Assessment of the hepatic antioxidant profile by evaluating the levels of total glutathione (A), GSH/GSSG ratio (B), oxidized glutathione (C), reduced glutathione (D), SOD (E), and CAT (F). Statistical analysis was performed using the one-way ANOVA test and Bonferroni post-test. GSH: Reduced glutathione; GSSG: Oxidized glutathione; SOD: Superoxide dismutase; CAT: Catalase. (*) represents a significant difference between groups. **** (p < 0.0001); *** (p < 0.001), and ** (p < 0.01).

Figure 7

Assessment of hepatic CYP2E1 concentration (A), CYP2E1 gene expression (B), ADH (C), UGT1A1 (D), UGT2A1 (E) and gene expression heatmap (F). Statistical analysis for CYP2E1 concentration and expression of CYP2E1, ADH, and UGT2A1 genes was performed using the one-way ANOVA test and Bonferroni post-test. For statistical analysis of UGT1A1 gene expression data, the Kruskal–Wallis test was applied, followed by Dunn’s post-test.

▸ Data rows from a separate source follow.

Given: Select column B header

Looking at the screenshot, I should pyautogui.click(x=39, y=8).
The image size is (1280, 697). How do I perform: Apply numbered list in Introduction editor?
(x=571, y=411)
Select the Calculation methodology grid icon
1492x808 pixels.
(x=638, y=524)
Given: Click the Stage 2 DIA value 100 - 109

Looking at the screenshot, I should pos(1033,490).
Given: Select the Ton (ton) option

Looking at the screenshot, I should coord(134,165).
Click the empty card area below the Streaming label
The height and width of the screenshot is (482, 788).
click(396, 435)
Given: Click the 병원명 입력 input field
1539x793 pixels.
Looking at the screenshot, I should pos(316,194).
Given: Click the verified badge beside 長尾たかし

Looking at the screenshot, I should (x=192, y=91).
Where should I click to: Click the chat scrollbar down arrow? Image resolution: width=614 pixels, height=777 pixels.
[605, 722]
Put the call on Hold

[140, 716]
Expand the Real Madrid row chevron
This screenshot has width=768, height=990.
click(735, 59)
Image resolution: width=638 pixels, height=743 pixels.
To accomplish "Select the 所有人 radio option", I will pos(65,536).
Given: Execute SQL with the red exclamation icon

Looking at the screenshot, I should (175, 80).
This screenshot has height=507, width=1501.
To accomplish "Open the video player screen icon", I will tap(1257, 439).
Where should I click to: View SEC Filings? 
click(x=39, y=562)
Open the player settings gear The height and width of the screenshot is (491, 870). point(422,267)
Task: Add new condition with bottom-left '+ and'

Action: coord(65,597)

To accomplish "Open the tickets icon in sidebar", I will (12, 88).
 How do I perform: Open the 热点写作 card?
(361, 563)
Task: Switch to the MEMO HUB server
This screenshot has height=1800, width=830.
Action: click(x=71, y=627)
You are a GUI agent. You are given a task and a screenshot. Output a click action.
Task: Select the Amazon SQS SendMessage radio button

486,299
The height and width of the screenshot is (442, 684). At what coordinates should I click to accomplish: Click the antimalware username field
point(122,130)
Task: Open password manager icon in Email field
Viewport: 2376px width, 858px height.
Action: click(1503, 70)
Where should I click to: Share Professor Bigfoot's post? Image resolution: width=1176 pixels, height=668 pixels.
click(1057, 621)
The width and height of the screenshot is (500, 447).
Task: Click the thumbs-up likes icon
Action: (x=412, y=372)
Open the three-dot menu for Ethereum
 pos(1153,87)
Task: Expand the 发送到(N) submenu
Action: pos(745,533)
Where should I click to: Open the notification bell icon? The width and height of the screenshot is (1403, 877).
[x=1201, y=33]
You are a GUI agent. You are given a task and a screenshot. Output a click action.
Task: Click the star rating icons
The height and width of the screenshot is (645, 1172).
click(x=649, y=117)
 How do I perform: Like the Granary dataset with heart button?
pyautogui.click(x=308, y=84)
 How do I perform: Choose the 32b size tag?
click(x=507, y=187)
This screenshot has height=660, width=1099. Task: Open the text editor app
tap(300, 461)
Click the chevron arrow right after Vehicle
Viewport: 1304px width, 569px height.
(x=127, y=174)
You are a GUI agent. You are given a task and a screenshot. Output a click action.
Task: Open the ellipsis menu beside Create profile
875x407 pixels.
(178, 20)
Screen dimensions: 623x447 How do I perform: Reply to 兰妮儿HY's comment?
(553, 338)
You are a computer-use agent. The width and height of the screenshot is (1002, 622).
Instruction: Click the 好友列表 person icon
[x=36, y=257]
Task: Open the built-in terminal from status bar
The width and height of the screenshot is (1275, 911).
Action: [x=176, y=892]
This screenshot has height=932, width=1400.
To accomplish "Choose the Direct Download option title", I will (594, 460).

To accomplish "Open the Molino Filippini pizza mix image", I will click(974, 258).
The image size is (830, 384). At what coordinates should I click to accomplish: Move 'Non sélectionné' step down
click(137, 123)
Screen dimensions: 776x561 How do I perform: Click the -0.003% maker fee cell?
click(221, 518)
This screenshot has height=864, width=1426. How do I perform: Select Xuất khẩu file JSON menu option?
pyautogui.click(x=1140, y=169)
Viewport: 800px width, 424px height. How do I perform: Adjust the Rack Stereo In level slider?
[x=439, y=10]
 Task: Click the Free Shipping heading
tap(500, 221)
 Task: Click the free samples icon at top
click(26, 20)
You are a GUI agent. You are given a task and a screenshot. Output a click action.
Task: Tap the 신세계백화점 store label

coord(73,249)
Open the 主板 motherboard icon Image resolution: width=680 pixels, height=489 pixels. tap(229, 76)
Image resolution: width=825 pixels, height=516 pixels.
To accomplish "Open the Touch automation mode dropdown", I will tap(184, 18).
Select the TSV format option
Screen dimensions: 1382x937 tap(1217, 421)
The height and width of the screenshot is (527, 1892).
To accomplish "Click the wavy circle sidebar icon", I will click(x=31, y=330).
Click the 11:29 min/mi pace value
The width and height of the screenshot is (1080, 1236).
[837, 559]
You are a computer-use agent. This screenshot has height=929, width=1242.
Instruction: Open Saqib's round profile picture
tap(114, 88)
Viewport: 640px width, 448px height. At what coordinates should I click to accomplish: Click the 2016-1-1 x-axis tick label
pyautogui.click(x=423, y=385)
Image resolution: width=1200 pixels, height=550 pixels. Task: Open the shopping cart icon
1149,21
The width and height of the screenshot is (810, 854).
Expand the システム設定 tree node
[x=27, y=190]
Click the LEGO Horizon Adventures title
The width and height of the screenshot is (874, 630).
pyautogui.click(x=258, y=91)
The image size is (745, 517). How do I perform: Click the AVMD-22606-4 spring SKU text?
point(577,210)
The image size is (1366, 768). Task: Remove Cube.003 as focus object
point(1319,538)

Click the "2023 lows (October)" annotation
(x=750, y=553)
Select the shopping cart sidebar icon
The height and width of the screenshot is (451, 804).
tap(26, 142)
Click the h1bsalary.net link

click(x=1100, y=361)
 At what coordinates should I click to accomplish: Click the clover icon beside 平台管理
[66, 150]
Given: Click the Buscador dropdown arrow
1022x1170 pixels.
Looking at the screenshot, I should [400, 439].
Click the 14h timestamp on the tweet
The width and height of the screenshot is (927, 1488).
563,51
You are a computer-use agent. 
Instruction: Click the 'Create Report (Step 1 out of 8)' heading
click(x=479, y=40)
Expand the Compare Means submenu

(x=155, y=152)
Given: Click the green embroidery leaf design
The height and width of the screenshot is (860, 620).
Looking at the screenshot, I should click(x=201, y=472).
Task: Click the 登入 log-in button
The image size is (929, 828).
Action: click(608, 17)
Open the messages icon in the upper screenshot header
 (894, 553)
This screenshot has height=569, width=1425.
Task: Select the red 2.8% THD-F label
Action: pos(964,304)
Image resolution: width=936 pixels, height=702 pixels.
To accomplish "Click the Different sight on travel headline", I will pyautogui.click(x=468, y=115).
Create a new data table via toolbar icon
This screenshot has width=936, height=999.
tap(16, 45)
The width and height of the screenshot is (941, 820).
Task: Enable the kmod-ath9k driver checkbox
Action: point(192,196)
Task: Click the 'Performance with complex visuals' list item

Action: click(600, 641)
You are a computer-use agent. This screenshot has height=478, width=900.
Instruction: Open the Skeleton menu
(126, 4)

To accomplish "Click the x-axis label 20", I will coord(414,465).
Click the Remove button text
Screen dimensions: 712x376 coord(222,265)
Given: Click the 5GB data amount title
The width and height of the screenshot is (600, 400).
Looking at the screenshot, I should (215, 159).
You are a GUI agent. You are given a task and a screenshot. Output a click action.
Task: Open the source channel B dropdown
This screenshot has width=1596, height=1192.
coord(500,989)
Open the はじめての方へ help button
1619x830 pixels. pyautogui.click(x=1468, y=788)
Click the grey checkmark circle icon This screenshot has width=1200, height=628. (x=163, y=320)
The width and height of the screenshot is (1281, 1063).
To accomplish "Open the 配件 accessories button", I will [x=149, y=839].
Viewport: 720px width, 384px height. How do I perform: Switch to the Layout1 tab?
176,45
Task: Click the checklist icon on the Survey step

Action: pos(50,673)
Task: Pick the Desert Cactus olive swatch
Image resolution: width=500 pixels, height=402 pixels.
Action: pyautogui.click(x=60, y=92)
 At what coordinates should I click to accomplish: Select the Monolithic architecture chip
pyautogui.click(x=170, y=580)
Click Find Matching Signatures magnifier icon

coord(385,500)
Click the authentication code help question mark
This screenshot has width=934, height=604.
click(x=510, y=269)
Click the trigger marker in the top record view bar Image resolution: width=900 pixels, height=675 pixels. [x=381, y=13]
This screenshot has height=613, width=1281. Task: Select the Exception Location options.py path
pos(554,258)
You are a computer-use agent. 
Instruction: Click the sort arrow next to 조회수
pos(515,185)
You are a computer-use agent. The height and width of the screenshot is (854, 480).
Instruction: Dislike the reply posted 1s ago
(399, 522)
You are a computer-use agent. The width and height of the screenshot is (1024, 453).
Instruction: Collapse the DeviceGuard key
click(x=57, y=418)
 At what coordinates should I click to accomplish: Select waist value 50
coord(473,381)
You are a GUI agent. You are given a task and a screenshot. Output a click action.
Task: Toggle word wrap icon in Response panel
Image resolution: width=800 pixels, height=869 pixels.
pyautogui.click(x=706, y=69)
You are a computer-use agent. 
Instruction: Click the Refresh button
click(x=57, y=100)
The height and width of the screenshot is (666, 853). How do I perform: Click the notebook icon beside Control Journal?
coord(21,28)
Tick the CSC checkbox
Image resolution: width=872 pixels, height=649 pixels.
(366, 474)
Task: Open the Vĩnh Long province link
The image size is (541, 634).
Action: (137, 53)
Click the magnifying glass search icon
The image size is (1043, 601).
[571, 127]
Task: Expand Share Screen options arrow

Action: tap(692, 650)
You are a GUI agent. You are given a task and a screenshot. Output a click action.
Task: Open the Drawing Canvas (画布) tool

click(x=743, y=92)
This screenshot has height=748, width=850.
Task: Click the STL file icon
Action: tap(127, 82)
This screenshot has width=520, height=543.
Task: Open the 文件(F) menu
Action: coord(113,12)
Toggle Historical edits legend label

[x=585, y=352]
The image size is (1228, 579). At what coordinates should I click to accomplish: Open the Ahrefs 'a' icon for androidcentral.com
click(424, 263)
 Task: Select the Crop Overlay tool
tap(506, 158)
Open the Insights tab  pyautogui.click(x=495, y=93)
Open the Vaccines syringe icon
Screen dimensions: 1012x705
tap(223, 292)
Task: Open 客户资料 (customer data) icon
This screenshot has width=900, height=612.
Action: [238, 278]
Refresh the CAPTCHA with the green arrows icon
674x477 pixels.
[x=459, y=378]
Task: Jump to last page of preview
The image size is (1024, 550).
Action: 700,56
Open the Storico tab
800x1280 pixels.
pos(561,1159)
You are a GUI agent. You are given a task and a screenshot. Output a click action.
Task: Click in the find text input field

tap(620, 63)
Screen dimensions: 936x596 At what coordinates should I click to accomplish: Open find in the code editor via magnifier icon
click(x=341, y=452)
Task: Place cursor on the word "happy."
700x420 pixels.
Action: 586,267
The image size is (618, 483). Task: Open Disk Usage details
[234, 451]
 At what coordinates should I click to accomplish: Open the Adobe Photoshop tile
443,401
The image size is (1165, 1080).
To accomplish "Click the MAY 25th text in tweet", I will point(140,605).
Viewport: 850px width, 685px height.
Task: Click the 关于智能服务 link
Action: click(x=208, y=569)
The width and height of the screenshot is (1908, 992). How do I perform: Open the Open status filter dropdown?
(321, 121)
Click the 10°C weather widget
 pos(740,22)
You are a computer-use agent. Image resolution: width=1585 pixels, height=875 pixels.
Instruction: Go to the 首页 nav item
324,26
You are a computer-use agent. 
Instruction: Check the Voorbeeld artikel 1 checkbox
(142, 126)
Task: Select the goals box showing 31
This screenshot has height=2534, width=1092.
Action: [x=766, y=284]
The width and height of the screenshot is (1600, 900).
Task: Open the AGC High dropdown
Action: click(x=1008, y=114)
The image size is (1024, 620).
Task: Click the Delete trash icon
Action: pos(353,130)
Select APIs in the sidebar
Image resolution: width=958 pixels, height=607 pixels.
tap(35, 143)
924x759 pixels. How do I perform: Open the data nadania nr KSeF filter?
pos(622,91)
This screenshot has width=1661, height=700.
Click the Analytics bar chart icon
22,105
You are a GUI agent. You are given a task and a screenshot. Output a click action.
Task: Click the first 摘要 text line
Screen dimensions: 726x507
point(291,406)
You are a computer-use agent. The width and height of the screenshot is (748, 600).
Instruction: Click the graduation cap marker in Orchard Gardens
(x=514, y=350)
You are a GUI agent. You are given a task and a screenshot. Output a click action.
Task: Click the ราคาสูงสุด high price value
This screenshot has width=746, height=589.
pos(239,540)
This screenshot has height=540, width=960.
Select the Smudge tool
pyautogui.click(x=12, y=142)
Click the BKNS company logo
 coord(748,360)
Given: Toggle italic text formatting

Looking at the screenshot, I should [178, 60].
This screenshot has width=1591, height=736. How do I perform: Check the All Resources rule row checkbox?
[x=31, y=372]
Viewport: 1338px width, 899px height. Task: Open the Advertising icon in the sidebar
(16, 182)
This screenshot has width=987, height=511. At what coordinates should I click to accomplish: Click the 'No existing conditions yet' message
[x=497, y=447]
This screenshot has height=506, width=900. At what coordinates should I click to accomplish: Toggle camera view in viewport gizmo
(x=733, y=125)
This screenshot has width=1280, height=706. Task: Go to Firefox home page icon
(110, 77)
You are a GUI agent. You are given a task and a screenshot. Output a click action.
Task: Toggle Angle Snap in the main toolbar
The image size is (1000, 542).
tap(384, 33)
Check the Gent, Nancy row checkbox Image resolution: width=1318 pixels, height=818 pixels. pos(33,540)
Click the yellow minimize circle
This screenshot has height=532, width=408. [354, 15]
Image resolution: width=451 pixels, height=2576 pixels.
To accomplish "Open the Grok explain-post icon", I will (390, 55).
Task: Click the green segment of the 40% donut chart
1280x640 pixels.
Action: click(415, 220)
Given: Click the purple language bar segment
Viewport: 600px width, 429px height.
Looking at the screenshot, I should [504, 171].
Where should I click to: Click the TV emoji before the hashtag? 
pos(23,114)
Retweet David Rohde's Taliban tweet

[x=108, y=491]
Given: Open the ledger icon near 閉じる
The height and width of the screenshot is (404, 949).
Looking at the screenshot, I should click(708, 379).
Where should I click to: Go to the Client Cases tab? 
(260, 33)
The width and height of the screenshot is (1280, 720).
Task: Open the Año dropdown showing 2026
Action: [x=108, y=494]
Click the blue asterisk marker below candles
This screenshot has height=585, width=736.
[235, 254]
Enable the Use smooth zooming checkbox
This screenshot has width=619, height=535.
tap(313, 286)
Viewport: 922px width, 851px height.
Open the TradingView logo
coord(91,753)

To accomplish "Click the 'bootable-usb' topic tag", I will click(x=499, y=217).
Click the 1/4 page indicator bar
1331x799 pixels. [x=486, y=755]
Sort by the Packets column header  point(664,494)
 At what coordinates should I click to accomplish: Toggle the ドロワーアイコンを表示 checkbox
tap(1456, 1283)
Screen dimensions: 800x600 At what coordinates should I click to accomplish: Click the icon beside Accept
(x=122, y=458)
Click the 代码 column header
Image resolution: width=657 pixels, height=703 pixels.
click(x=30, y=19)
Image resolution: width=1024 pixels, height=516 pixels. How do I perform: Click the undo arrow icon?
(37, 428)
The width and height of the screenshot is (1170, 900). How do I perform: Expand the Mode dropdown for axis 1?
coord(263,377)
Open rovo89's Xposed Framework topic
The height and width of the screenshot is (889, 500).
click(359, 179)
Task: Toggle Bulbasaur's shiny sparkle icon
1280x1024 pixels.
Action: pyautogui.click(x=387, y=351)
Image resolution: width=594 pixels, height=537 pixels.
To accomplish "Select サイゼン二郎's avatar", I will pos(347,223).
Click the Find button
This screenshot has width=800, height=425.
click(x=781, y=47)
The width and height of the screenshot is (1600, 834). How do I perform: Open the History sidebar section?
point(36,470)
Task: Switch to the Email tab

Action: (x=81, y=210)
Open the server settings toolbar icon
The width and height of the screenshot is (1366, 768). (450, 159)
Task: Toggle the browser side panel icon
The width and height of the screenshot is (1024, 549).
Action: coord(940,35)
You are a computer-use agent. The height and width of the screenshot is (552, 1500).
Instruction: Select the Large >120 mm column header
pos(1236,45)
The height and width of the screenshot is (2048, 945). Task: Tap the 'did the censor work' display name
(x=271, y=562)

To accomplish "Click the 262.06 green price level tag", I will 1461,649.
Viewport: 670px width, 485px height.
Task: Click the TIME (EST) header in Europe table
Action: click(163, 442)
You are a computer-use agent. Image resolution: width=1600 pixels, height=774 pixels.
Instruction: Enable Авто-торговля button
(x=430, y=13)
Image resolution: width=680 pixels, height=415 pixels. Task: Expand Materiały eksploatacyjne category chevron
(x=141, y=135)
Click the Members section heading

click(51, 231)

CYP2E1: cytochrome P450 2E1; ADH: Alcohol dehydrogenase; UGT1A1: Glucuronosyltransferase Family 1 Member A1; UGT2A1: Glucuronosyltransferase Family 2 Member A1. (*) represents a significant difference between groups. **** (p < 0.0001); *** (p < 0.001); ** (p < 0.01), and * (p < 0.05).

Figure 8

Principal components analysis (PCA). Axes demonstrate principal component 1 and principal component 2, showing 21.9% and 14.4% of the total variance, respectively.

Figure 9

Heatmap of differentially abundant hepatic proteins when comparing different treatments. Red coloring indicates positive regulation, while green coloring indicates negative regulation (A) and classification of proteins according to their biological function (B).